Functional Diagnostic Accuracy of Ultrasonic Flow Ratio in Assessment of Coronary Artery Lesions

Not yet recruiting

• Conditions: Coronary Artery Stenosis

• Registration Number: NCT06052670
• Lead Sponsor: China National Center for Cardiovascular Diseases

Brief Summary

This is a prospective, single-center study. The primary purpose of this study is to evaluate the sensitivity and specificity of offline computational ultrasonic flow ratio (UFR) with conventional pressure wire-based fractional flow reserve (FFR) as the standard reference. The study will be conducted in Fuwai Hospital, and a total of 408 patients with coronary vessel diameter stenosis ≥30% and ≤80% are planned to be recruited. Participants who meet the inclusion criteria and do not meet the exclusion criteria will undergo intravascular ultrasound (IVUS) followed by FFR examination. IVUS imaging will be sent to an independent core laboratory for UFR calculation. UFR analyses were performed offline in a blinded fashion without awareness of FFR measurement. Using FFR≤0.80 as the gold standard, the sensitivity and specificity of UFR in the functional significance of coronary artery stenosis will be analyzed.

Detailed Description

Not available

Study Timeline

• Status Verified: 2023-09
• Study First Submitted: 2023-09-12
• Study Start: 2023-09-20
• Study First Submitted QC: 2023-09-21
• Last Update Submitted: 2023-09-21
• Study First Posted: 2023-09-25
• Last Update Posted: 2023-09-25
• Primary Completion: 2024-12-31
• Study Completion: 2024-12-31

Recruitment & Eligibility

• Status: NOT_YET_RECRUITING
• Sex: All
• Target Recruitment: 408

Inclusion Criteria

• Stable angina pectoris, unstable angina pectoris, or after the acute phase of myocardial infarction
• Age ≥18 years
• Written informed consent
• Intermediated coronary lesions (diameter stenosis of 30%-80% by visual estimation from coronary angiography)

Exclusion Criteria

• Ineligible for diagnostic IVUS or FFR examination
• Prior coronary artery bypass grafting of the interrogated vessels
• Myocardial infarction within 72 h of coronary angiography
• Severe heart failure
• Serum creatinine levels >150 umol/L, or glomerular filtration rates <45 ml/kg/1.73 m2
• Allergy to the contrast agent or adenosine
• Life expectancy < 2 years
• IVUS pullback not covering the entire lesion
• Severe myocardial bridge in the interrogated vessel

Study & Design

• Study Type: OBSERVATIONAL
• Study Design: Not specified

Primary Outcome Measures

Name	Time	Method
Sensitivity and specificity of UFR in predicting functionally significant coronary stenosis at the patient level, using FFR as the reference standard	Immediately after the procedure	Sensitivity is defined as the proportion of UFR ≤ 0.80 in patients with hemodynamically-significant stenosis as measured by FFR (FFR ≤ 0.80); specificity is defined as the proportion of UFR \> 0.80 in patients without hemodynamically-significant stenosis as measured by FFR (FFR \> 0.80).
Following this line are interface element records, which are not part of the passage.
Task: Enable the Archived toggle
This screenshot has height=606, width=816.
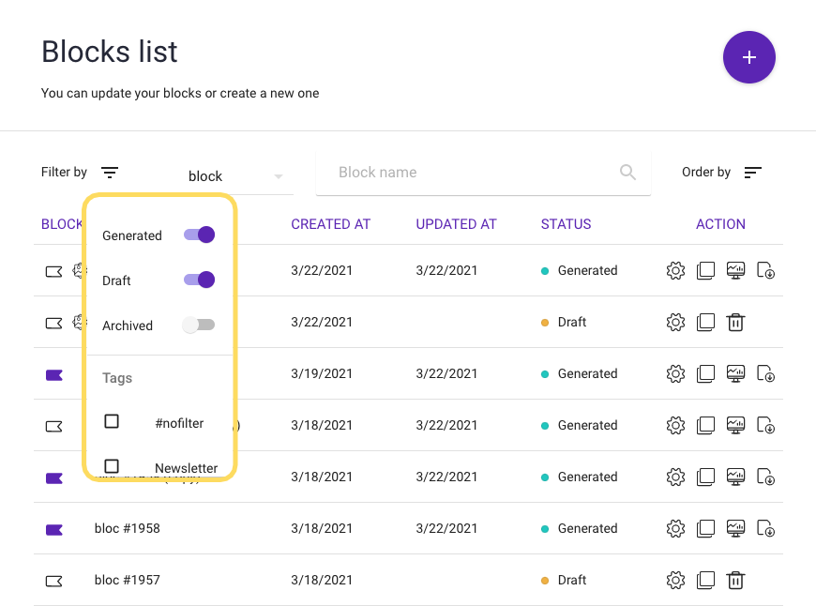Action: click(x=199, y=325)
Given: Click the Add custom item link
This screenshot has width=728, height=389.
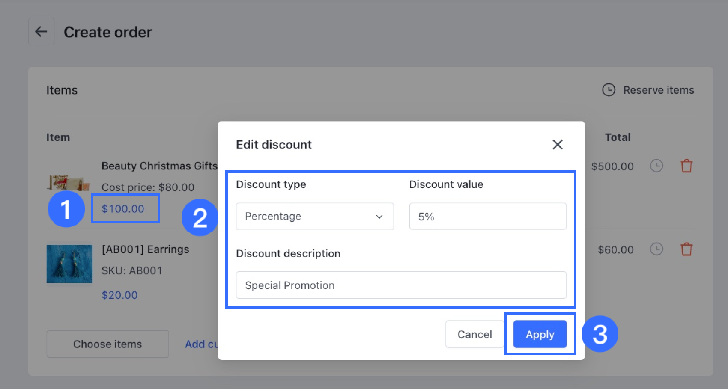Looking at the screenshot, I should pos(201,344).
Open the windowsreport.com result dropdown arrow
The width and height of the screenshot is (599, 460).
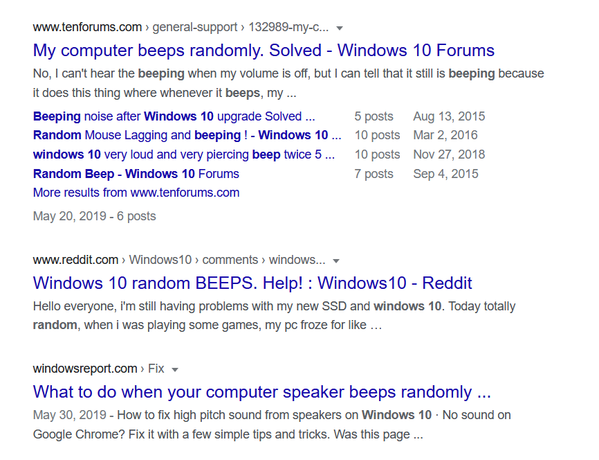[175, 369]

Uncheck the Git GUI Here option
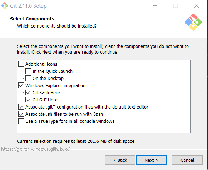28,100
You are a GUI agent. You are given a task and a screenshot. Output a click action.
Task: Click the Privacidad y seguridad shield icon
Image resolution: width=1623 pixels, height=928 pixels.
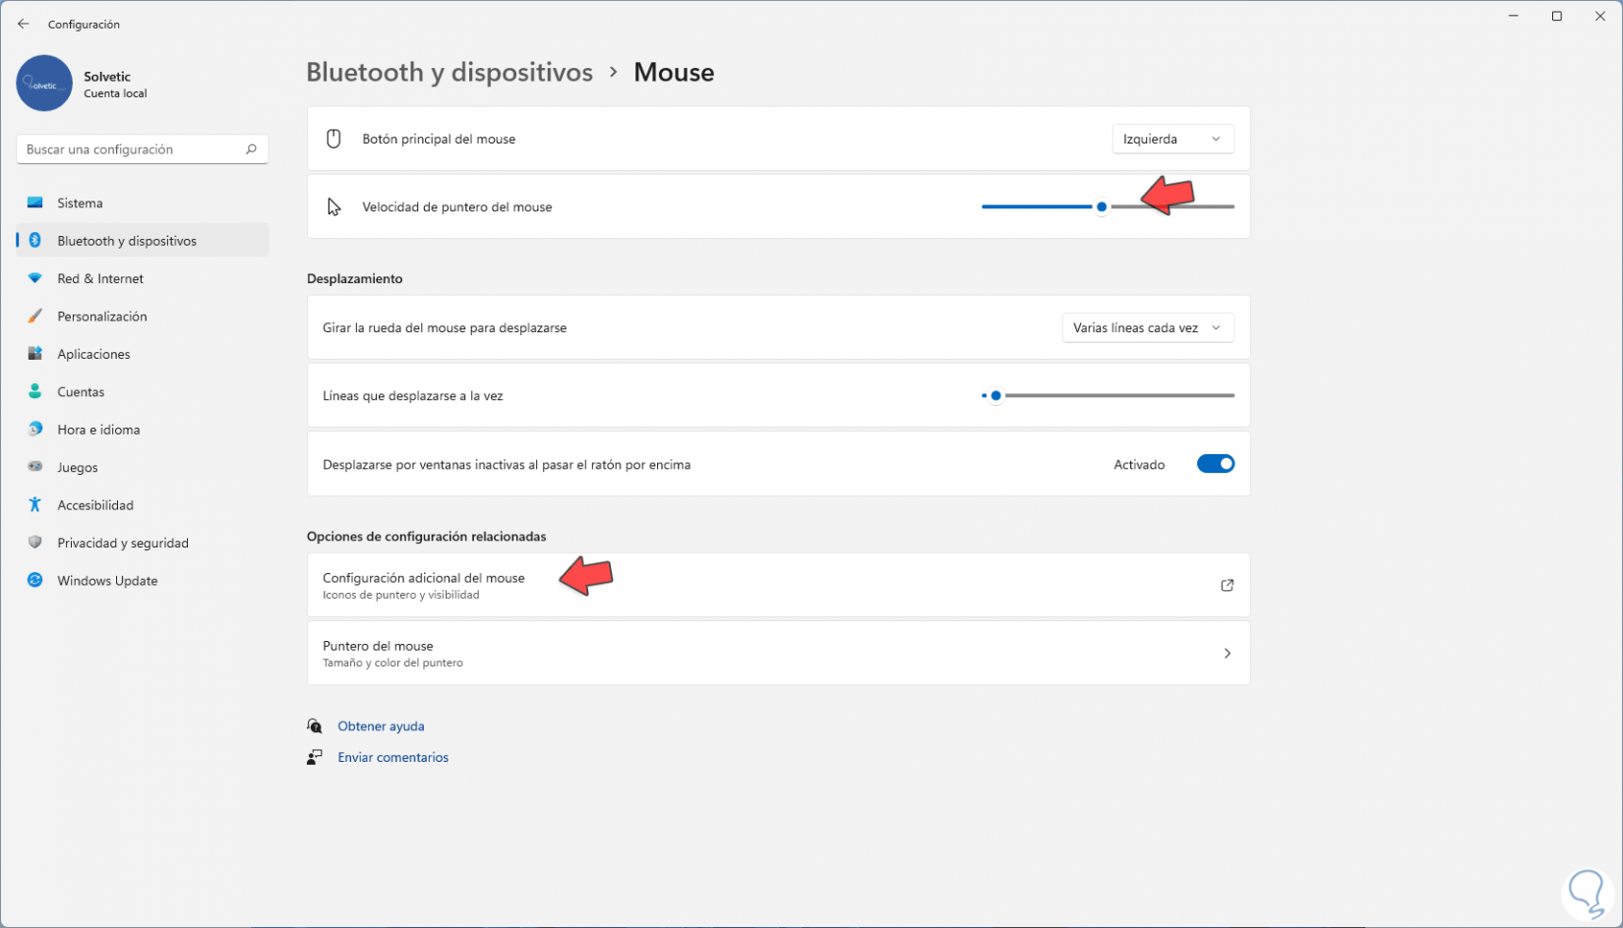tap(35, 543)
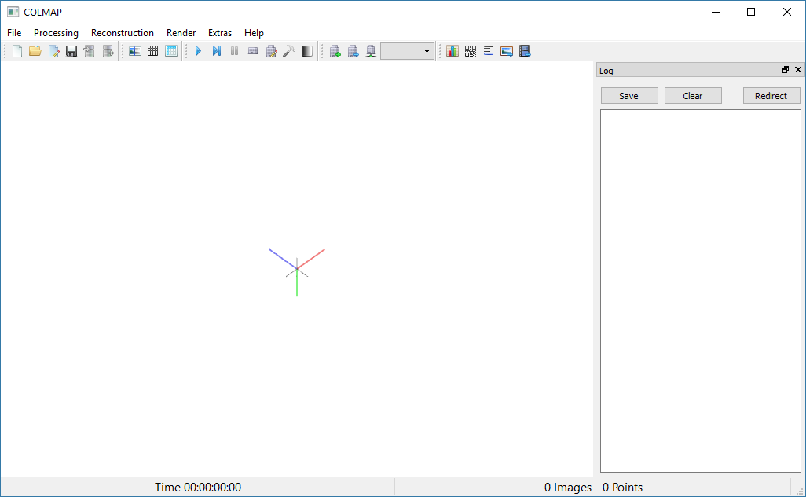Viewport: 806px width, 497px height.
Task: Open the Reconstruction menu
Action: coord(122,33)
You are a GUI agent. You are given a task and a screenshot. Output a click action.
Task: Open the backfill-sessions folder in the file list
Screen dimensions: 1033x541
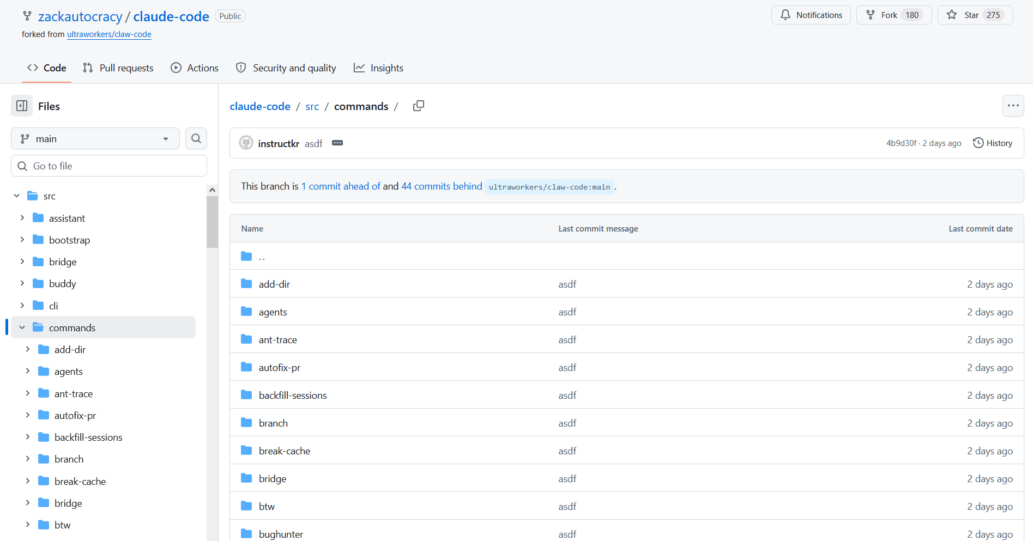click(x=293, y=396)
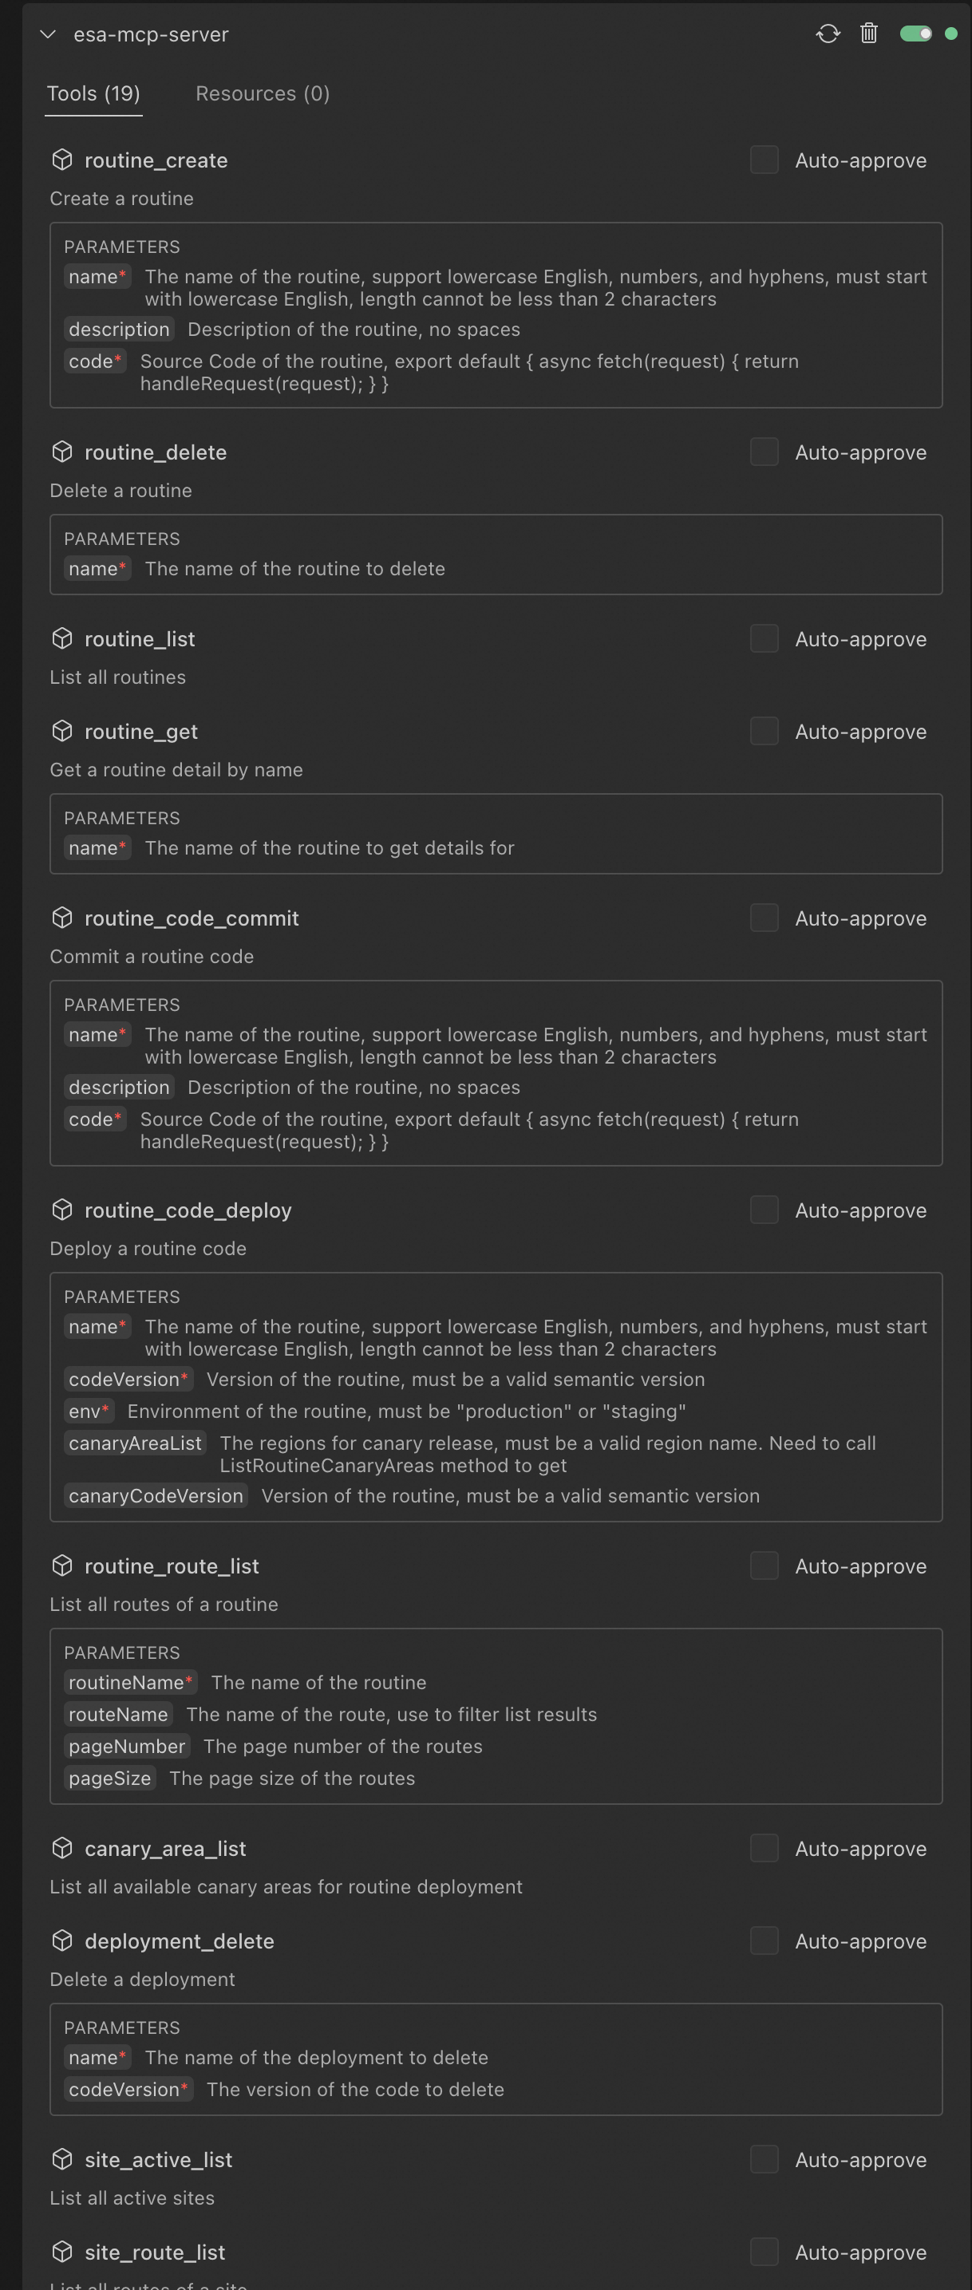The width and height of the screenshot is (972, 2290).
Task: Enable Auto-approve for routine_code_deploy
Action: point(764,1210)
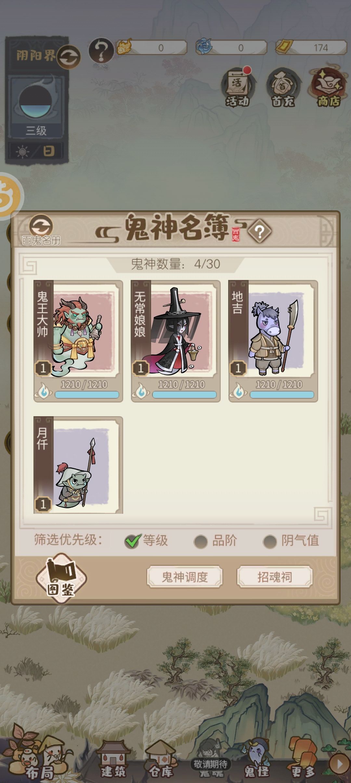This screenshot has width=351, height=783.
Task: Click the 招魂祠 button
Action: tap(275, 577)
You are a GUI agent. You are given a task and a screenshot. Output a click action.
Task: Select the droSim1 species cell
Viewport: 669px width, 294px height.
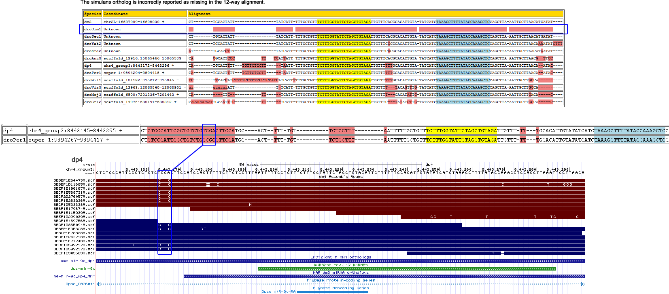[92, 29]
Secondary Outcome Measures

Name	Time	Method
The AUC of UFR for coronary stenosis with FFR as the gold standard	Immediately after the procedure	AUC is defined as the area under the receiver-operating characteristic curve
Sensitivity and specificity of UFR in predicting functionally significant coronary stenosis at the vessel level, using FFR as the reference standard	Immediately after the procedure	Sensitivity is defined as the proportion of UFR ≤ 0.80 in vessels with hemodynamically-significant stenosis as measured by FFR (FFR ≤ 0.80); specificity is defined as the proportion of UFR \> 0.80 in vessels without hemodynamically-significant stenosis as measured by FFR (FFR \> 0.8).
Diagnostic accuracy of UFR in predicting functionally significant coronary stenosis at the patient level, using FFR as the reference standard	Immediately after the procedure	Diagnostic accuracy is defined as UFFR (≤0.80 or \>0.80) to identify hemodynamically-significant coronary stenosis with FFR (≤0.8 or \>0.8) as the reference standard.